Of the nine U.S. Supreme Court justices, Stephen G. Breyer has received the most attention of late, given that at 82 he is the court’s oldest member and the subject of speculation on whether he is nearing his last term. Also, earlier this month Breyer waded into the hot topic of court packing.
For those hoping to hear Breyer talk about possible court changes during his April 14 appearance at the American Bar Association International Law Section virtual annual conference, they likely were disappointed. The justice avoided discussing how long he plans to serve as well as proposals by some Democrats to add more justices to the high court to offset its conservative bent.
As interviewer Salli Swartz, a former chair of the International Law Section, said at the start of the 35-minute conversation, “if you are looking for a scoop, this is not the call.”

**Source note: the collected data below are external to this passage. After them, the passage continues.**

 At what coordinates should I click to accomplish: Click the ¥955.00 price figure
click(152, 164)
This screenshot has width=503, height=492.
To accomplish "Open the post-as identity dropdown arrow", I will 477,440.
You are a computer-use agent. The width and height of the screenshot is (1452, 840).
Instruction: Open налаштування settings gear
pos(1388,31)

Instead, Breyer provided insights into the workings of the court while touching upon topics he raised during a near two-hour virtual lecture at Harvard Law School a week earlier. Appointed by Democratic President Bill Clinton in 1994, Breyer argued in the Harvard presentation against efforts to expand the number of seats on the Supreme Court because of concerns that would further politicize the institution and lessen its credibility.

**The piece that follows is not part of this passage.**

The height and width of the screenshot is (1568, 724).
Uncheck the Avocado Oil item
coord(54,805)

In a diverse country of around 330 million people, Breyer said at the ABA conference, “it isn’t such a bad thing … (to have) judges who are appointed by presidents who have somewhat different points of view,” and for the Supreme Court to have justices with “different jurisprudential philosophies.”

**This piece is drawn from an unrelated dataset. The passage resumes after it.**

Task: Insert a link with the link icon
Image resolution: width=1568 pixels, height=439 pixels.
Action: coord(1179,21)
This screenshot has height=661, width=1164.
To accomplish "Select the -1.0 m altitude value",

While many lawyers and other observers complain about narrowly tailored Supreme Court decisions, Breyer explained often they are necessary to secure the agreement of at least five justices on a particular legal conclusion or point of law. That typically creates a process where the justices are inclined to “figure out what is the area of agreement…and sometimes it is a narrow area.”
“Five, that is the secret, get five,” Breyer said about the negotiations of the nine justices, explaining that outcome sometimes can be accomplished only through a narrow ruling.
“What people really what to know is not what I think about the Constitution,” he said. “They want to know what the court thinks. And the reason they want to know what the court thinks is because they have to follow the rule of law. And If there aren’t five people, they don’t know what the rule is.”
Speaking to international lawyers, Breyer picked up a theme fellow colleagues have voiced at prior ABA section meetings: Law is becoming much more international in context and scope. When he joined the court, Breyer recalled, it was rare that a decision by an international body would be part of the record. Now, he estimates that happens in 15%-20% of the cases, reflecting “a change in how this world is working.”
He cited a couple of international decisions that generated numerous legal briefs from across the globe where U.S. interests were secondary to other nations.
“I would say it is somewhat broader than international law or the decisions of other countries,” Breyer explained. “In doing our job, I think we have no choice about that…you have to know something about and look for something beyond your own shores.”
Breyer has a long history of ABA involvement, including traveling with the section some years ago for international meetings. He is a graduate of Stanford University, Oxford University and Harvard Law School, worked in the U.S. Department of Justice and for the U.S. Senate Judiciary Committee, and later taught law for many years as a professor at Harvard Law School and at the Kennedy School of Government.
At the three-day annual conference, Breyer was honored with the section’s World Order Under Law Award, given to individuals who have made a substantial contribution to and provided visionary leadership in pursuit of the ABA’s Goal IV, which is to “advance the rule of law in the world.”